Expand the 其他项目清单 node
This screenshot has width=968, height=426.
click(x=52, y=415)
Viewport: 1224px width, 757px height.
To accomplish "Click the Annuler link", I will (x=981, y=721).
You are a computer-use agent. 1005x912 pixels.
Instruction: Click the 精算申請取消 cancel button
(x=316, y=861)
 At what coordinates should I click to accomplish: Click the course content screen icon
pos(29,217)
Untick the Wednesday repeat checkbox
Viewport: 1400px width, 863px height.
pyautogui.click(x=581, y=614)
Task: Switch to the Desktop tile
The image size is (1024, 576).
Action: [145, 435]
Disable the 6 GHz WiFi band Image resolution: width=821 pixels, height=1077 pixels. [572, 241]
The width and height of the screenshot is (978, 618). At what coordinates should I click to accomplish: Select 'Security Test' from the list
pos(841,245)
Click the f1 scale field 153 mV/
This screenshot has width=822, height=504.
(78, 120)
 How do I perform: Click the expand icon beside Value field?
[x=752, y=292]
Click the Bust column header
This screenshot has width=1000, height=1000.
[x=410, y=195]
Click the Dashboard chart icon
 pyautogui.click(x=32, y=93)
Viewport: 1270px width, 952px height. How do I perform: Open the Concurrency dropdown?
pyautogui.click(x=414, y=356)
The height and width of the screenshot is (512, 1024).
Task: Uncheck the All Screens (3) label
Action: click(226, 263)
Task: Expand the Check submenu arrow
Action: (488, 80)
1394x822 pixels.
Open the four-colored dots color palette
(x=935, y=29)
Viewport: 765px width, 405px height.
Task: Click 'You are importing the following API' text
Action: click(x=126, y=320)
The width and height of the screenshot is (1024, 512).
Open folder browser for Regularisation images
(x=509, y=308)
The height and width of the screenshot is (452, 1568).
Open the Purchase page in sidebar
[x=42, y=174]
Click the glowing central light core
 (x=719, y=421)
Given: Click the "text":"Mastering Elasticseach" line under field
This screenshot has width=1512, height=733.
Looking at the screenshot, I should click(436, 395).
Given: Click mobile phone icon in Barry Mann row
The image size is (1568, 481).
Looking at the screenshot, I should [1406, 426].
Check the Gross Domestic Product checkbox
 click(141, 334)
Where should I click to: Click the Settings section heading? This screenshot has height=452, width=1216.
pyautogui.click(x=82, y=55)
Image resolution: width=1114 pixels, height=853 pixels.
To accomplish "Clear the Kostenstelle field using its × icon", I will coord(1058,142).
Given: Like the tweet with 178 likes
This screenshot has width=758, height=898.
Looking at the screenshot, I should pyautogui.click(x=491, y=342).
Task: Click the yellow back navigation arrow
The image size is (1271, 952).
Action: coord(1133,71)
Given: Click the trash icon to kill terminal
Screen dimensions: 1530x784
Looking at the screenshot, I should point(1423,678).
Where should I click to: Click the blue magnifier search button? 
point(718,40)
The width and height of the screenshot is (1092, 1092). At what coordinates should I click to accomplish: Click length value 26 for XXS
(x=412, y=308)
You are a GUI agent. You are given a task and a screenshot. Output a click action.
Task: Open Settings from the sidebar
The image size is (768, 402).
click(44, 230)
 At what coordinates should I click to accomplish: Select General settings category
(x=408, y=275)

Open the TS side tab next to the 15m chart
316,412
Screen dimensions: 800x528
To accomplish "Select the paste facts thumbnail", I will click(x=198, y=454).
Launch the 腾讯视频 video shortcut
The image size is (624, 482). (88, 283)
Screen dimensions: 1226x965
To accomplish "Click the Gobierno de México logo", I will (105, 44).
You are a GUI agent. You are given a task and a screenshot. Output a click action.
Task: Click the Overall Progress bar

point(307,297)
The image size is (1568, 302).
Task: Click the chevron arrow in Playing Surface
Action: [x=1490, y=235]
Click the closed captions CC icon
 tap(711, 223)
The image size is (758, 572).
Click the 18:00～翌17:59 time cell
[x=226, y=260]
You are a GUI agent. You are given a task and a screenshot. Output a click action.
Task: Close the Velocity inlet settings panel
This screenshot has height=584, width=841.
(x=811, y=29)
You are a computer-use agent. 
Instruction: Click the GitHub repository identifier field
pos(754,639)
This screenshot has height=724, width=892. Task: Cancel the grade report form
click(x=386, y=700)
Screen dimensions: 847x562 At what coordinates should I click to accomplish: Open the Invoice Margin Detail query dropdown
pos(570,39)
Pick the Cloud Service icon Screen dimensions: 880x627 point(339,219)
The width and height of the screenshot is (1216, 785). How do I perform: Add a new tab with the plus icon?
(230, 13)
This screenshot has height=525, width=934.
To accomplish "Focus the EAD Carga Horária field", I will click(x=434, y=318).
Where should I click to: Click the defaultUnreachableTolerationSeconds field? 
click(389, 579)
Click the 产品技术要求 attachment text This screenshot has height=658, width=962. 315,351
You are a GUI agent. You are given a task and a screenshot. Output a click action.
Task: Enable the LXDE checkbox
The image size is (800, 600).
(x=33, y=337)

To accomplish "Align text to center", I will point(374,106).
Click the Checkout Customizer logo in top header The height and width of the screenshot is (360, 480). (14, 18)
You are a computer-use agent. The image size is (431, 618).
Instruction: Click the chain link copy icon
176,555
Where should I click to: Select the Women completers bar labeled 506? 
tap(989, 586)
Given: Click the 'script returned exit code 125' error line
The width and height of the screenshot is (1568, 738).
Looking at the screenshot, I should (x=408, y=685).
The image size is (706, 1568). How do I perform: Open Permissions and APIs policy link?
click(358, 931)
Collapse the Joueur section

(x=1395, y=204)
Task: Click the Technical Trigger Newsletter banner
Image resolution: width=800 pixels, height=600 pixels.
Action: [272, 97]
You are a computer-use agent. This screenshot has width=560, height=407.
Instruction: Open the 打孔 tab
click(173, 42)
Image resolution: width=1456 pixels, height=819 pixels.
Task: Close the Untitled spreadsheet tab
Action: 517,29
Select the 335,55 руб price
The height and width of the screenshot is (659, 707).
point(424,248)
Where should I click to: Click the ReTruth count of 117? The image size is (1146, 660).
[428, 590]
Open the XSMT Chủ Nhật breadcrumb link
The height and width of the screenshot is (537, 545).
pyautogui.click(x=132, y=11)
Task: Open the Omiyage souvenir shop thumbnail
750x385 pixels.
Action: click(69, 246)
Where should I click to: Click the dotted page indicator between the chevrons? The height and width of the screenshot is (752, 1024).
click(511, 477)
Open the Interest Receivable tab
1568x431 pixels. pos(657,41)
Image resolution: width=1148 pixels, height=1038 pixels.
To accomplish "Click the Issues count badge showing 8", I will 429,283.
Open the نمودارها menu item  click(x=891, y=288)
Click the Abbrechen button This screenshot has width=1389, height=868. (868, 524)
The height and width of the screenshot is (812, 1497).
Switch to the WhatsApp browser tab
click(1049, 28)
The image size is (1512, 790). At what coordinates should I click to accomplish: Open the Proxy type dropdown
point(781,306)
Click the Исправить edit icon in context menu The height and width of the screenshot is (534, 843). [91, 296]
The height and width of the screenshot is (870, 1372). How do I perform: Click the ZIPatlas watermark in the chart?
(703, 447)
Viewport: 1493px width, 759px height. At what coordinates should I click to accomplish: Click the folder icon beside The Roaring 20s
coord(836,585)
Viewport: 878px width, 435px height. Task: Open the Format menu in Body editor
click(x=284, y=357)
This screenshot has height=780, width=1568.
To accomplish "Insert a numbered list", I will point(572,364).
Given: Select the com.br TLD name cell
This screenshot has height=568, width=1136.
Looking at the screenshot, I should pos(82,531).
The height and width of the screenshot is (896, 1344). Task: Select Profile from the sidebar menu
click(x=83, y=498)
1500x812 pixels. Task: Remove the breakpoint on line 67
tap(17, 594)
============================================================
## Your task
Copy out the entries above again, keeping them exact.

## Response to this exercise
Expand the 其他项目清单 node
This screenshot has width=968, height=426.
click(x=52, y=415)
Viewport: 1224px width, 757px height.
To accomplish "Click the Annuler link", I will (x=981, y=721).
You are a computer-use agent. 1005x912 pixels.
Instruction: Click the 精算申請取消 cancel button
(x=316, y=861)
 At what coordinates should I click to accomplish: Click the course content screen icon
pos(29,217)
Untick the Wednesday repeat checkbox
Viewport: 1400px width, 863px height.
pyautogui.click(x=581, y=614)
Task: Switch to the Desktop tile
The image size is (1024, 576).
Action: [145, 435]
Disable the 6 GHz WiFi band Image resolution: width=821 pixels, height=1077 pixels. [572, 241]
The width and height of the screenshot is (978, 618). At what coordinates should I click to accomplish: Select 'Security Test' from the list
pos(841,245)
Click the f1 scale field 153 mV/
This screenshot has width=822, height=504.
(78, 120)
 How do I perform: Click the expand icon beside Value field?
[x=752, y=292]
Click the Bust column header
This screenshot has width=1000, height=1000.
[x=410, y=195]
Click the Dashboard chart icon
 pyautogui.click(x=32, y=93)
Viewport: 1270px width, 952px height. How do I perform: Open the Concurrency dropdown?
pyautogui.click(x=414, y=356)
The height and width of the screenshot is (512, 1024).
Task: Uncheck the All Screens (3) label
Action: click(226, 263)
Task: Expand the Check submenu arrow
Action: (488, 80)
1394x822 pixels.
Open the four-colored dots color palette
(x=935, y=29)
Viewport: 765px width, 405px height.
Task: Click 'You are importing the following API' text
Action: click(x=126, y=320)
The width and height of the screenshot is (1024, 512).
Open folder browser for Regularisation images
(x=509, y=308)
The height and width of the screenshot is (452, 1568).
Open the Purchase page in sidebar
[x=42, y=174]
Click the glowing central light core
 (x=719, y=421)
Given: Click the "text":"Mastering Elasticseach" line under field
This screenshot has width=1512, height=733.
Looking at the screenshot, I should click(436, 395).
Given: Click mobile phone icon in Barry Mann row
The image size is (1568, 481).
Looking at the screenshot, I should [1406, 426].
Check the Gross Domestic Product checkbox
 click(141, 334)
Where should I click to: Click the Settings section heading? This screenshot has height=452, width=1216.
pyautogui.click(x=82, y=55)
Image resolution: width=1114 pixels, height=853 pixels.
To accomplish "Clear the Kostenstelle field using its × icon", I will coord(1058,142).
Given: Like the tweet with 178 likes
This screenshot has width=758, height=898.
Looking at the screenshot, I should pyautogui.click(x=491, y=342).
Task: Click the yellow back navigation arrow
The image size is (1271, 952).
Action: coord(1133,71)
Given: Click the trash icon to kill terminal
Screen dimensions: 1530x784
Looking at the screenshot, I should point(1423,678).
Where should I click to: Click the blue magnifier search button? 
point(718,40)
The width and height of the screenshot is (1092, 1092). At what coordinates should I click to accomplish: Click length value 26 for XXS
(x=412, y=308)
You are a GUI agent. You are given a task and a screenshot. Output a click action.
Task: Open Settings from the sidebar
The image size is (768, 402).
click(44, 230)
 At what coordinates should I click to accomplish: Select General settings category
(x=408, y=275)

Open the TS side tab next to the 15m chart
316,412
Screen dimensions: 800x528
To accomplish "Select the paste facts thumbnail", I will click(x=198, y=454).
Launch the 腾讯视频 video shortcut
The image size is (624, 482). (88, 283)
Screen dimensions: 1226x965
To accomplish "Click the Gobierno de México logo", I will (105, 44).
You are a GUI agent. You are given a task and a screenshot. Output a click action.
Task: Click the Overall Progress bar

point(307,297)
The image size is (1568, 302).
Task: Click the chevron arrow in Playing Surface
Action: [x=1490, y=235]
Click the closed captions CC icon
 tap(711, 223)
The image size is (758, 572).
Click the 18:00～翌17:59 time cell
[x=226, y=260]
You are a GUI agent. You are given a task and a screenshot. Output a click action.
Task: Close the Velocity inlet settings panel
This screenshot has height=584, width=841.
(x=811, y=29)
You are a computer-use agent. 
Instruction: Click the GitHub repository identifier field
pos(754,639)
This screenshot has height=724, width=892. Task: Cancel the grade report form
click(x=386, y=700)
Screen dimensions: 847x562 At what coordinates should I click to accomplish: Open the Invoice Margin Detail query dropdown
pos(570,39)
Pick the Cloud Service icon Screen dimensions: 880x627 point(339,219)
The width and height of the screenshot is (1216, 785). How do I perform: Add a new tab with the plus icon?
(230, 13)
This screenshot has height=525, width=934.
To accomplish "Focus the EAD Carga Horária field", I will click(x=434, y=318).
Where should I click to: Click the defaultUnreachableTolerationSeconds field? 
click(389, 579)
Click the 产品技术要求 attachment text This screenshot has height=658, width=962. 315,351
You are a GUI agent. You are given a task and a screenshot. Output a click action.
Task: Enable the LXDE checkbox
The image size is (800, 600).
(x=33, y=337)

To accomplish "Align text to center", I will point(374,106).
Click the Checkout Customizer logo in top header The height and width of the screenshot is (360, 480). (14, 18)
You are a computer-use agent. The image size is (431, 618).
Instruction: Click the chain link copy icon
176,555
Where should I click to: Select the Women completers bar labeled 506? 
tap(989, 586)
Given: Click the 'script returned exit code 125' error line
The width and height of the screenshot is (1568, 738).
Looking at the screenshot, I should (x=408, y=685).
The image size is (706, 1568). How do I perform: Open Permissions and APIs policy link?
click(358, 931)
Collapse the Joueur section

(x=1395, y=204)
Task: Click the Technical Trigger Newsletter banner
Image resolution: width=800 pixels, height=600 pixels.
Action: [272, 97]
You are a computer-use agent. This screenshot has width=560, height=407.
Instruction: Open the 打孔 tab
click(173, 42)
Image resolution: width=1456 pixels, height=819 pixels.
Task: Close the Untitled spreadsheet tab
Action: 517,29
Select the 335,55 руб price
The height and width of the screenshot is (659, 707).
point(424,248)
Where should I click to: Click the ReTruth count of 117? The image size is (1146, 660).
[428, 590]
Open the XSMT Chủ Nhật breadcrumb link
The height and width of the screenshot is (537, 545).
pyautogui.click(x=132, y=11)
Task: Open the Omiyage souvenir shop thumbnail
750x385 pixels.
Action: click(69, 246)
Where should I click to: Click the dotted page indicator between the chevrons? The height and width of the screenshot is (752, 1024).
click(511, 477)
Open the Interest Receivable tab
1568x431 pixels. pos(657,41)
Image resolution: width=1148 pixels, height=1038 pixels.
To accomplish "Click the Issues count badge showing 8", I will 429,283.
Open the نمودارها menu item  click(x=891, y=288)
Click the Abbrechen button This screenshot has width=1389, height=868. (868, 524)
The height and width of the screenshot is (812, 1497).
Switch to the WhatsApp browser tab
click(1049, 28)
The image size is (1512, 790). At what coordinates should I click to accomplish: Open the Proxy type dropdown
point(781,306)
Click the Исправить edit icon in context menu The height and width of the screenshot is (534, 843). [91, 296]
The height and width of the screenshot is (870, 1372). How do I perform: Click the ZIPatlas watermark in the chart?
(703, 447)
Viewport: 1493px width, 759px height. At what coordinates should I click to accomplish: Click the folder icon beside The Roaring 20s
coord(836,585)
Viewport: 878px width, 435px height. Task: Open the Format menu in Body editor
click(x=284, y=357)
This screenshot has height=780, width=1568.
To accomplish "Insert a numbered list", I will point(572,364).
Given: Select the com.br TLD name cell
This screenshot has height=568, width=1136.
Looking at the screenshot, I should pos(82,531).
The height and width of the screenshot is (896, 1344). Task: Select Profile from the sidebar menu
click(x=83, y=498)
1500x812 pixels. Task: Remove the breakpoint on line 67
tap(17, 594)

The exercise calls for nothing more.